Happy New Year 2023!

After a festive 2 weeks, the new year marks the return to some perhaps much needed routine once again and, of course, our thoughts often turn to New Year’s Resolutions – which we of course discussed in last week’s blog.

It’s often a time when we review our habits and look at things we want to change. The Christmas holidays are a time to enjoy ourselves and our loved ones, but it can be also be a time where our children (and us) pick up or return to some unwanted, negative habits. We might overindulge during this period on food, screen time, excessive sleep (or lack of) and may also have been less active and end up, after the initial short-term boost of dopamine, feeling a little worse for wear.

January can be tough because it’s dark and cold (and often wet too) and the excitement and expectation of Christmas has passed.  Over Christmas our children’s bedtime routine might have gone out of the window, they’ve generally slept until they want to get up – and perhaps lounged around in pyjamas.  But now they have to be up by 7 am, have breakfast, get dressed and be presentable for school again. Kids have a lot on their plates with school, homework, and activities – it can be hard to find time for focusing on re-building good, healthy habits and finding new ways of connecting with our children. And, in particular, if your child is a teenager, screen time is often something that gets in the way of having quality time together once they’re home from school.

So, when reviewing your habits this January, why not make a conscious effort to develop new, positive ways of connecting with your child or teen.

The neuroscience behind connection

  • As human beings, we are hard-wired to function better in a tribe – with our family and friends. Positive interactions are important for our children’s emotional and mental well-being and literally changes the balance of different chemicals in the brain, such as Serotonin, the feel-good hormone. Connecting with others can strengthen memory, concentration and forge new neural pathways in the brain.
  • You may of course heard of the bonding hormone, Oxytocin. This is associated with feelings of love and connection and helps us to feel bonded to others. You will have heard of this hormone no doubt at the ‘love’ hormone.
  • There are many different ways to support the release of these different feel-good chemicals but perhaps the most important fundamental qualities include creating feelings of safety and belonging – and this is of course important no matter the age of your child – even though we might seek to create those feelings in different ways depending on their age and stage of development.

So, how can I start connecting more with my child in new, healthy ways?
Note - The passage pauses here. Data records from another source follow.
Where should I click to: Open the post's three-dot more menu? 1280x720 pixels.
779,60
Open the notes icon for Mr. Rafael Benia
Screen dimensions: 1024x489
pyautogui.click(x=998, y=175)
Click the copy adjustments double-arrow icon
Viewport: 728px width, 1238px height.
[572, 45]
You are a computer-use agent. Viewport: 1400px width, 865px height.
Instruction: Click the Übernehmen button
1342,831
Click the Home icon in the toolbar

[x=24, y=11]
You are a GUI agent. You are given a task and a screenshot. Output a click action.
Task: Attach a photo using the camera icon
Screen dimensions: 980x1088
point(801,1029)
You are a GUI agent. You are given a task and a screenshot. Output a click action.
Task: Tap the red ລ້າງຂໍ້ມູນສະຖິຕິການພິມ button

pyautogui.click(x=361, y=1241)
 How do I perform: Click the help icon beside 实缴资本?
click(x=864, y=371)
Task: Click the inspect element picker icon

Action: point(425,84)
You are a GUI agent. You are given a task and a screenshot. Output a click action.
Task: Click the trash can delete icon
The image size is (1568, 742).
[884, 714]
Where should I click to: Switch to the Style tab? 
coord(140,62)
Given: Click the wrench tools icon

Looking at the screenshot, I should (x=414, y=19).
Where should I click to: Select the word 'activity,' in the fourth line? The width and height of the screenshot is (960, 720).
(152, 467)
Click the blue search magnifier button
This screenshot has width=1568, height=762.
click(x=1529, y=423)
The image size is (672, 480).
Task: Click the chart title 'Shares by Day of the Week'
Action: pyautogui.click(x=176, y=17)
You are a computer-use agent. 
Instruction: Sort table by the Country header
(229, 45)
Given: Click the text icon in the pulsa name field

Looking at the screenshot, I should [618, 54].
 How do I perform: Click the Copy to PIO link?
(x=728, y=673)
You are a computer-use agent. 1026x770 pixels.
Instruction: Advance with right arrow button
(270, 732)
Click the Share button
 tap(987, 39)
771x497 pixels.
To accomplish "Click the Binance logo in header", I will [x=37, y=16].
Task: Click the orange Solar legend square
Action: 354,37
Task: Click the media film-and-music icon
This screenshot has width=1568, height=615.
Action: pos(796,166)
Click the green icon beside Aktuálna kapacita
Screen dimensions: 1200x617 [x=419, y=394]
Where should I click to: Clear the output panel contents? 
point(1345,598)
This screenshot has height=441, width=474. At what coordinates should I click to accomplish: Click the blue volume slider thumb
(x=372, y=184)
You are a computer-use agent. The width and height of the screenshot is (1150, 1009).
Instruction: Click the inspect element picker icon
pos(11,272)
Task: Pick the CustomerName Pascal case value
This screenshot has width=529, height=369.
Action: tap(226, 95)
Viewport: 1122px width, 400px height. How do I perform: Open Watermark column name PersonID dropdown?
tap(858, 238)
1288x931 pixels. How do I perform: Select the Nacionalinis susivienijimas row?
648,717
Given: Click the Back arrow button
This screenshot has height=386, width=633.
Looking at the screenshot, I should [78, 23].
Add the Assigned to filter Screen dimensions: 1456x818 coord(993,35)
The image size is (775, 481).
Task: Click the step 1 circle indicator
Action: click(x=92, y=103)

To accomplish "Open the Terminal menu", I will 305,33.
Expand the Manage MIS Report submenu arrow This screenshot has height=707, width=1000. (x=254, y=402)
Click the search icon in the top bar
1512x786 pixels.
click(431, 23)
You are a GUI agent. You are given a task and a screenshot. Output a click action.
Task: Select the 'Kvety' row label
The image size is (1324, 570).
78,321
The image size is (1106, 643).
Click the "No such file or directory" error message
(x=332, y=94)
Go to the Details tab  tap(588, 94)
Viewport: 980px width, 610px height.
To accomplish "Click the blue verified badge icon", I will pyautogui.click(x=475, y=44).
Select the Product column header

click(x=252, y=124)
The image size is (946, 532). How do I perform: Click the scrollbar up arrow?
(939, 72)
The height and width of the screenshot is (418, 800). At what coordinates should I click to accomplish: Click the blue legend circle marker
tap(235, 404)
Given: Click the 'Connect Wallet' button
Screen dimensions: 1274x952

  1. Play together. As child development psychologist, Piaget, once said “play is the answer to how anything new comes about.” With young children, this is often how they communicate and interpret the world around them. But with older children, this might be sharing a computer game they enjoy, jokes and humour or just being silly and learning a new dance routine together! Anything that brings about fun and laughter creates positive connection.
  2. Try to put distractions away. Quality time isn’t just about spending time together with our children on things we can enjoy together, but it also includes time together without other distractions that often get in the way – be it mobile phones, work emails or phone calls. Try to set a new habit of setting some time aside each day where you can communicate with your child together without any interruptions. Giving your undivided attention even for just a small amount of time each day send a clear message that ‘you are important’ and that of course fosters the feelings of love, security and belonging that are so important in creating connection.
  3. Eat meals together. In today’s busy world, this can be a difficult habit to stick to, especially if you all have different work patterns and routines at home. When meal times altogether aren’t possible every night of the week, try to schedule at least one day where you can all sit and enjoy a meal together. To make this even more of an opportunity for connection, try going around the dinner table listing one thing each that has been good about your day – this helps to open the opportunity for positive conversation.
  4. Welcome all emotions – not just the happy ones! Behaviour and big emotions communicate an unmet need. Often children and teenagers find it really difficult to express that need in a way we can understand. Try to listen and empathise with how your child is feeling. If they’re displaying really big emotions and aren’t feeling ready for a hug, just sitting and waiting and saying “I am here when you are ready” can be really helpful. It communicates to your child that they are safe.
  5. Imagine the positive outcome. We’ve shared this in previous blogs, when we vividly imagine the outcome we want, our brain takes notice. Discuss with your children what the benefits are to them making the positive changes in habits they are hoping for.  Ask them what achieving this will then lead on to – help them see that small changes actually stack up to much bigger changes in the long run. Developing and talking about new healthy habits together can be a great way to connect.
  6. Take it all in. When enjoying time together, try to stay in the present moment. In our busy lives, we’re often so focused on what is coming next that we forget to enjoy the memories we’re making right now.
  7. Progression not perfection – Remember, every day we make a positive change, it is a step in the right direction (and we begin to show our brain what we want to achieve and how good we feel when we achieve it). Even if you begin by trying one new way of connecting with your child then that alone can make a huge difference. Remember to start small!

So, whatever the new healthy habit you and your children decide to focus on it’s important to remember that healthy habits are built over time. With a little patience and effort, you can help yourself and your kids develop healthy routines that will last a lifetime and support your child’s success, mental health and overall well-being for the better.